Любовь, или, вернее, страсть былая его к ней, уже успела пройти, и он чувствовал себя вполне равнодушным. Он даже хотел увидеться с Маней, чтобы проверить себя, действительно ли прежнее не оставило в нем никаких следов.
Маня его встретила в дорогом, прекрасном наряде, который шел ей гораздо больше, чем ее прежнее скромное платье, которое она всегда носила в доме Беспалова. Она приобрела новую манеру оттягивать книзу углы губ и это значительно портило ее. Ее черты оставались красивыми по-прежнему, но Саша Николаич уже не находил в них прелести и, к своему удовольствию, заговорил с нею вполне спокойно.
Заговорил он сухим, деловым тоном.
— Ах, вы от имени моего отца! — с подчеркнутым пренебрежением произнесла Маня.

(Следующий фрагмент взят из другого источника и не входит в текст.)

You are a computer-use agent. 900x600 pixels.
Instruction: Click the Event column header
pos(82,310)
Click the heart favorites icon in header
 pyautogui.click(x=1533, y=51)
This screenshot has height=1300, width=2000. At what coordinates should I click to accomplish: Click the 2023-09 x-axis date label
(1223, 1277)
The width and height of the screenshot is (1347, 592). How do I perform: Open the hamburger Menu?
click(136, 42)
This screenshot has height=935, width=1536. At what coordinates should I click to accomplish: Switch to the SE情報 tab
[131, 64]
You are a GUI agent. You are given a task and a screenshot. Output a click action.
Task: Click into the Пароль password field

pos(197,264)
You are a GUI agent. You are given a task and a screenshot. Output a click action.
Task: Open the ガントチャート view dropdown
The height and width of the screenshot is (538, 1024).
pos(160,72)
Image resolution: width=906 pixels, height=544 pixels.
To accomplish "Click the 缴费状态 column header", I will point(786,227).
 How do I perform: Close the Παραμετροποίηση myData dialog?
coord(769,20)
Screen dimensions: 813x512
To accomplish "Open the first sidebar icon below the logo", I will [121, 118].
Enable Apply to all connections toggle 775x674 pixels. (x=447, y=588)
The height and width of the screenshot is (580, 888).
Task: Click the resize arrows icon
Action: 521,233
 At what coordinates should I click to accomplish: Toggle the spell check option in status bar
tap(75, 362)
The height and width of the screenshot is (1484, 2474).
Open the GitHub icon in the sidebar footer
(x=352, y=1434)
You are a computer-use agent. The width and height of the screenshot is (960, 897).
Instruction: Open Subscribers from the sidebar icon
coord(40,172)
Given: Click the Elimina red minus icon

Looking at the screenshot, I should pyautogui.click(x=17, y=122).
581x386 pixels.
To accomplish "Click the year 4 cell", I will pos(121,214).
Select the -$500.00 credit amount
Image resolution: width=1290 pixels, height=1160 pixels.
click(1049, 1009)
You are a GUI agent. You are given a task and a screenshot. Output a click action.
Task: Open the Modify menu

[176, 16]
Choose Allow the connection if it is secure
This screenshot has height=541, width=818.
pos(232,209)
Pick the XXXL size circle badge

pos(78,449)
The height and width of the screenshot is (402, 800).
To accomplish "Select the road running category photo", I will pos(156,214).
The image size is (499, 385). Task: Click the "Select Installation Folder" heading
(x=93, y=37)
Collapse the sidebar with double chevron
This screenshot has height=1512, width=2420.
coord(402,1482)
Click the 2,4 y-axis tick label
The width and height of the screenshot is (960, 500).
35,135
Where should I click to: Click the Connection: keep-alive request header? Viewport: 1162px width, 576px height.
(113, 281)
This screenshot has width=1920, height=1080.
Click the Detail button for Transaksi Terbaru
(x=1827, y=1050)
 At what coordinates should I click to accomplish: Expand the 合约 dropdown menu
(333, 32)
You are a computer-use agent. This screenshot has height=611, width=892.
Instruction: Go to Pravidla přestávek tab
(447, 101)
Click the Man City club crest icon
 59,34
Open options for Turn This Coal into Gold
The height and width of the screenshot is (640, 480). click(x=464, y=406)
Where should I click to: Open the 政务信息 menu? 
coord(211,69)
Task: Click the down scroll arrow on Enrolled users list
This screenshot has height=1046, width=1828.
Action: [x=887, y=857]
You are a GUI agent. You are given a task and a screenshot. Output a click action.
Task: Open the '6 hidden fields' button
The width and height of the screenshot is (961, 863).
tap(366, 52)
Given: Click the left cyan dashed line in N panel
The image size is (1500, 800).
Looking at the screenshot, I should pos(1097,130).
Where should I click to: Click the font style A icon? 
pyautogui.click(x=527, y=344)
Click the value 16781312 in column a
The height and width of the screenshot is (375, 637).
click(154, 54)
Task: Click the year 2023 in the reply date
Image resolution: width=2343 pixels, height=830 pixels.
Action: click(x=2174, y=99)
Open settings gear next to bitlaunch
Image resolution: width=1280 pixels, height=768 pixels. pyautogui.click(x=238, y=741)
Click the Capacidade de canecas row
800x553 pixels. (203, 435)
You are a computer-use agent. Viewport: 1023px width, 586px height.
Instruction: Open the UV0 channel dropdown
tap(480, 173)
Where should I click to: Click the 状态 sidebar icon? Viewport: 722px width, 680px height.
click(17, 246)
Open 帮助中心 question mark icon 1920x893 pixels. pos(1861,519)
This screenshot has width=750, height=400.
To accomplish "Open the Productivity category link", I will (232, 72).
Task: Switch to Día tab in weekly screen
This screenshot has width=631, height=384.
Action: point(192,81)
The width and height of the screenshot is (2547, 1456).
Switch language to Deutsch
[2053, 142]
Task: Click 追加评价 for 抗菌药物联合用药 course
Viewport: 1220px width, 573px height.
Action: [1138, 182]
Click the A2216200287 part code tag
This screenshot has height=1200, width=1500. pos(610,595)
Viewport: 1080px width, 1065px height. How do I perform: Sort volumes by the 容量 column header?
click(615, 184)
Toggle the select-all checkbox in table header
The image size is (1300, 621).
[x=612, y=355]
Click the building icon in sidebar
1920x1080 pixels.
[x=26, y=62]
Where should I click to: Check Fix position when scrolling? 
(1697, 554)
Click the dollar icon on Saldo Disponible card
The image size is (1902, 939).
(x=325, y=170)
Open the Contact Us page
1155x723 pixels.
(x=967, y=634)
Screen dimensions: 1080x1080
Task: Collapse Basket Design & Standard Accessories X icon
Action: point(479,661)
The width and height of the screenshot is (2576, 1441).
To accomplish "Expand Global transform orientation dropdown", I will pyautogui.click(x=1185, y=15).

И это было неприятно Саше Николаичу, как, впрочем, и все остальное, что она делала и говорила.
Когда он рассказал ей о портфеле, выражение ее лица изменилось и она приняла этот портфель без пренебрежения.
О прежнем не было сказано ни слова между ними, и Саша Николаич ушел, вполне собой довольный.
В зале, через который ему довелось проходить к передней, его встретил Сулима.
— Я очень рад, — заговорил Андрей Львович, — что вы пожаловали к нам! Вы только вчера приехали?
— Откуда вы это знаете? — удивился Саша Николаич.
— Я многое знаю! И, между прочим, я вам хотел сказать… Впрочем, пройдемте ко мне в кабинет!
— Но ведь дела между нами кончены, надеюсь? — сказал Саша Николаич.
— Может быть, не совсем… Милости просим!.. Пройдемте!..
Сулима провел Сашу Николаича в кабинет и плотно притворил за собой дверь.
— Сядемте!.. поговорим! — произнес он. — Разговор будет недолгий! Знаете ли вы происхождение тех денег, прямо скажу, того богатства, которое вы нашли на доставшейся вам мызе по наследству?
«Я знаю! — хотел ответить Саша Николаич. — Что ты, мой друг, принадлежишь к шайке, которая обделывает темные делишки». Но он воздержался от этого и только проговорил:
— Откуда же вам известно, что я на мызе нашел «богатство», как вы говорите?